Focus on 'troubled physician'

Workbook, monitoring focuses on residency training

There was no doubt about his skill as an orthopaedic surgeon; no doubt at all about his technical skills. But his behavior was something everyone questioned.

He ranted and raged at office staff and operating room personnel, denigrated his colleagues, inappropriately promoted himself and may not have always been truthful.

He's a hypothetical example of a so-called "troubled physician" whose personal and professional behavior not only affects his practice, but also gives a "black eye" to the entire profession.

"It's a problem of the affective domain," says Scott B. Scutchfield, MD, chairman of the Academy's Task Force on the Troubled Physicians. "It's honesty; dependability; interrelations with other doctors, staff and patients; responsibility. It stops short of sociopathic behavior."

The problem often surfaces in residency training and carries on throughout a career. Dr. Scutchfield dismisses a suggestion that it may be the result of the pressures of residency training. "It's probably a personality defect in certain individuals, who are very smart, but lack ethics."

The task force called it "a significant problem" which could involve up to 10 percent of those completing a residency program. To find solutions to the problem, the task force was formed with members from the American Academy of Orthopaedic Surgeons, American Orthopaedic Association, Academic Orthopaedic Society and Orthopaedic Residency Review Committee (RRC).

While the problem is recognized during residency training, the task force said solutions are extremely difficult because of the lack of knowledge of remedial action and due process and the legal ramifications.

The fear of a legal challenge for removing a resident from a program, barring a physician from certification or admission to a professional organization is a potent ally to the troubled physician.

The task force said the residency application process is ineffective in identifying problem physicians, and "residency education is not effective in emphasizing the need for ethics and appropriate behavior and is certainly far from uniform." Educational resources are available, but the task force said the resources are not being used effectively.

"There appears to be no method to hold orthopaedic residency programs accountable for the problem residents who complete their training in their particular program," the task force said. "There appears to be no mechanism for tracking the problem nor follow-up on alterations in the system directed to correct the problem. Because of the many difficulties in dealing with this problem, no one wants to assume responsibility for its management."

The task force recommended the development of a workbook in conjunction with the Academic Orthopaedic Society for distribution to program directors. Dr. Scutchfield said the workbook would inform directors of the best way to screen applicants; methods to evaluate residents, particularly in the first two years of a program; remedial actions to take to correct a problem; and, if not successful, how to remove the resident from the program "legally."
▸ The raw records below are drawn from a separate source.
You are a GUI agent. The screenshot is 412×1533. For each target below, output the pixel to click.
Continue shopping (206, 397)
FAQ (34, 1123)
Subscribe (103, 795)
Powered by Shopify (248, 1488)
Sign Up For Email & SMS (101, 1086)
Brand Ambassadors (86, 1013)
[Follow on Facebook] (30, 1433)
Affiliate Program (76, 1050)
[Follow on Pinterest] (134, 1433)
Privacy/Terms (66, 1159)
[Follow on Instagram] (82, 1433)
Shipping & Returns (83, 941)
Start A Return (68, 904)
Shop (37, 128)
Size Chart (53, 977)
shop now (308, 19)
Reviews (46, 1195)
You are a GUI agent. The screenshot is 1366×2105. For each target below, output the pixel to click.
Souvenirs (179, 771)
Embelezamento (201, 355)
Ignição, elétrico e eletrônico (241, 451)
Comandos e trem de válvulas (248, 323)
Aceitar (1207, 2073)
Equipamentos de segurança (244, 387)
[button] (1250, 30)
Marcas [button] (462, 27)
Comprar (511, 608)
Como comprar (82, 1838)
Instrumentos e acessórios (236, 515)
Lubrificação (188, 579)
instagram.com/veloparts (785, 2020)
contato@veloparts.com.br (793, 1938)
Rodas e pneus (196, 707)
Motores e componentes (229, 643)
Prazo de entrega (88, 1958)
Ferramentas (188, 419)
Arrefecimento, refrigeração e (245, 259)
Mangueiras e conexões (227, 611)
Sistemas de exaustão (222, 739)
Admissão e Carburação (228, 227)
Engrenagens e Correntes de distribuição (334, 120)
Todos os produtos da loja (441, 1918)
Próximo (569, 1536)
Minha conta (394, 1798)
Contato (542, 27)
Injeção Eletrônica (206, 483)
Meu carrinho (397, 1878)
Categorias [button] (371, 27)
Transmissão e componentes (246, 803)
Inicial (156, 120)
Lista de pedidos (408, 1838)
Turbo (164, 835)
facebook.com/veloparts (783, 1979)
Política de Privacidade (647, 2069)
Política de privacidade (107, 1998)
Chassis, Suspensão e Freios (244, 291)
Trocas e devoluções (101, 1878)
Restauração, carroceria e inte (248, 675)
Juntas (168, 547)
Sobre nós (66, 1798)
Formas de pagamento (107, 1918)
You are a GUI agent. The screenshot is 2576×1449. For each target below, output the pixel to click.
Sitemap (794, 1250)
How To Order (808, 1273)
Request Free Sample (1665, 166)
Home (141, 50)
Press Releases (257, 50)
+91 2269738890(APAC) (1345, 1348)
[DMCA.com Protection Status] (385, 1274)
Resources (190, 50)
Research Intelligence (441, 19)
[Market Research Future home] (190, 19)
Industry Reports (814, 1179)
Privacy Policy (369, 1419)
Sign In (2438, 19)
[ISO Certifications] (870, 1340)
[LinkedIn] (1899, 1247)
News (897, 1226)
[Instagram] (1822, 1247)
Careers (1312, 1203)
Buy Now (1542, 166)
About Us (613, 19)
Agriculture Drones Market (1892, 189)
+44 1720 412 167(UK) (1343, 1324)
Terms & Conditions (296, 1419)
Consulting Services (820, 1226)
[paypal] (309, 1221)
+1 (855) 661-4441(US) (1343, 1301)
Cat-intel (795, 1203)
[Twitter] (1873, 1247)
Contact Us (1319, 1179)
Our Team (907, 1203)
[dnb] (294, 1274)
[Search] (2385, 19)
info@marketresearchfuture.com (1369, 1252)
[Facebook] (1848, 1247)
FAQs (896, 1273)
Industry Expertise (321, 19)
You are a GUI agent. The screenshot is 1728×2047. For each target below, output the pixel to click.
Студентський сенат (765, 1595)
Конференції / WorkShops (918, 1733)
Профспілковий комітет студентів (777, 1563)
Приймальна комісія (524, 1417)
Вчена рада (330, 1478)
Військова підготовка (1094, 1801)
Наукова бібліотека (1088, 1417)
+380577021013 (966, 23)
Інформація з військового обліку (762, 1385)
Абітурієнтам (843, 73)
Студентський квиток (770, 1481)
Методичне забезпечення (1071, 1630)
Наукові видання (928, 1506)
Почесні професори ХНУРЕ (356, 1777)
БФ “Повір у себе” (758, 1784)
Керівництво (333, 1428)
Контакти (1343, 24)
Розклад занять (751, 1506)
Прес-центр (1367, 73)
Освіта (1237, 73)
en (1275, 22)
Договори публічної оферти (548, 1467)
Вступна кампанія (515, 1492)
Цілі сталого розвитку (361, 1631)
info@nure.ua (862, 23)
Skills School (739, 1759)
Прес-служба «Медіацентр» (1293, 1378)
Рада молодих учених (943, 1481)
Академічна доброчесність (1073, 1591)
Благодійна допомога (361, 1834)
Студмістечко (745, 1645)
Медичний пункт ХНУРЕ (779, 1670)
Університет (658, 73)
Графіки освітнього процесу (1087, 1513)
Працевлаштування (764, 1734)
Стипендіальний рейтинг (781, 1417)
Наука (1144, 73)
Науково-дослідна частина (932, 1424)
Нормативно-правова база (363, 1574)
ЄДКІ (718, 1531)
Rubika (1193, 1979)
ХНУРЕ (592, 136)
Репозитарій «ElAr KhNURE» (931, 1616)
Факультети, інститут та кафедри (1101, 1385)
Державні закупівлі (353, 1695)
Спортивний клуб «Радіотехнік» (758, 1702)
A monitoring program involving the membership committee of the American Association of Orthopaedic Surgeons (Association), American Board of Orthopaedic Surgery (ABOS) and RRC also was recommended. The membership committee would monitor statistics on residency programs that produce problem residents. The ABOS, once it received legal clearance, would establish a monitoring program that would be coordinated with the membership committee's monitoring program. The RRC would respond to information from the monitoring programs by informing specific residency programs there is a problem.